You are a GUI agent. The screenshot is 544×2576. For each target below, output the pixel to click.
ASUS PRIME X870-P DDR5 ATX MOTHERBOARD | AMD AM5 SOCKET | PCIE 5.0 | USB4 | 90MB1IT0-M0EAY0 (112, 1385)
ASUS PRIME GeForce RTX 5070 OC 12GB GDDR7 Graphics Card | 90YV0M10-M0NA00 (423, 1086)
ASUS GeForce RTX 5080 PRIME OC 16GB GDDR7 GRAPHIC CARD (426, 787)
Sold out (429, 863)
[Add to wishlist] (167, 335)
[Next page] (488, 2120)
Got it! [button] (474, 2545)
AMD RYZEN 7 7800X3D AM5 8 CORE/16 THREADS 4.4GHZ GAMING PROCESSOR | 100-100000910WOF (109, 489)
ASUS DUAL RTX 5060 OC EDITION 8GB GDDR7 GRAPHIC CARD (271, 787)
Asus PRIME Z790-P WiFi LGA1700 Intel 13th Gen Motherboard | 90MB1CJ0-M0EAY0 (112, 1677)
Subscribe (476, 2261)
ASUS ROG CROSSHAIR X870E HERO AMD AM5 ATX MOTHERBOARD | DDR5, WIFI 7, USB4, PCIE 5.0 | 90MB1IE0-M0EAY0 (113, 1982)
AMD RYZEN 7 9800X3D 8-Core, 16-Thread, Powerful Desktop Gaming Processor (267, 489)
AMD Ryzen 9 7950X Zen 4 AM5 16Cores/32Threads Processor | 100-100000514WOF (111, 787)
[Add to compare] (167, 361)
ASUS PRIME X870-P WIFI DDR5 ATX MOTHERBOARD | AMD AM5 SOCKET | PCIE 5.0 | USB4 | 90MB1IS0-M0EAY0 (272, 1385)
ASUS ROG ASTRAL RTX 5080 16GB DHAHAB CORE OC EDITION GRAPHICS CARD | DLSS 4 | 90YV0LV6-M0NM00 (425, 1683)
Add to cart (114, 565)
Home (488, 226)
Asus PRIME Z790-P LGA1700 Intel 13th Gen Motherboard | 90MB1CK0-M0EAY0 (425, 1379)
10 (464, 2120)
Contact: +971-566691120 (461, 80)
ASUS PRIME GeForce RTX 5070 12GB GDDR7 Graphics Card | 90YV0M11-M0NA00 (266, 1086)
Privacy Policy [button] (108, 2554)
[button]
::::
Having looked over the entries above, reproduce all of them exactly.

You are a GUI agent. The screenshot is 544×2576. For each target below, output the pixel to click.
ASUS PRIME X870-P DDR5 ATX MOTHERBOARD | AMD AM5 SOCKET | PCIE 5.0 | USB4 | 90MB1IT0-M0EAY0 (112, 1385)
ASUS PRIME GeForce RTX 5070 OC 12GB GDDR7 Graphics Card | 90YV0M10-M0NA00 (423, 1086)
ASUS GeForce RTX 5080 PRIME OC 16GB GDDR7 GRAPHIC CARD (426, 787)
Sold out (429, 863)
[Add to wishlist] (167, 335)
[Next page] (488, 2120)
Got it! [button] (474, 2545)
AMD RYZEN 7 7800X3D AM5 8 CORE/16 THREADS 4.4GHZ GAMING PROCESSOR | 100-100000910WOF (109, 489)
ASUS DUAL RTX 5060 OC EDITION 8GB GDDR7 GRAPHIC CARD (271, 787)
Asus PRIME Z790-P WiFi LGA1700 Intel 13th Gen Motherboard | 90MB1CJ0-M0EAY0 (112, 1677)
Subscribe (476, 2261)
ASUS ROG CROSSHAIR X870E HERO AMD AM5 ATX MOTHERBOARD | DDR5, WIFI 7, USB4, PCIE 5.0 | 90MB1IE0-M0EAY0 (113, 1982)
AMD RYZEN 7 9800X3D 8-Core, 16-Thread, Powerful Desktop Gaming Processor (267, 489)
AMD Ryzen 9 7950X Zen 4 AM5 16Cores/32Threads Processor | 100-100000514WOF (111, 787)
[Add to compare] (167, 361)
ASUS PRIME X870-P WIFI DDR5 ATX MOTHERBOARD | AMD AM5 SOCKET | PCIE 5.0 | USB4 | 90MB1IS0-M0EAY0 (272, 1385)
ASUS ROG ASTRAL RTX 5080 16GB DHAHAB CORE OC EDITION GRAPHICS CARD | DLSS 4 | 90YV0LV6-M0NM00 (425, 1683)
Add to cart (114, 565)
Home (488, 226)
Asus PRIME Z790-P LGA1700 Intel 13th Gen Motherboard | 90MB1CK0-M0EAY0 (425, 1379)
10 (464, 2120)
Contact: +971-566691120 (461, 80)
ASUS PRIME GeForce RTX 5070 12GB GDDR7 Graphics Card | 90YV0M11-M0NA00 (266, 1086)
Privacy Policy [button] (108, 2554)
[button]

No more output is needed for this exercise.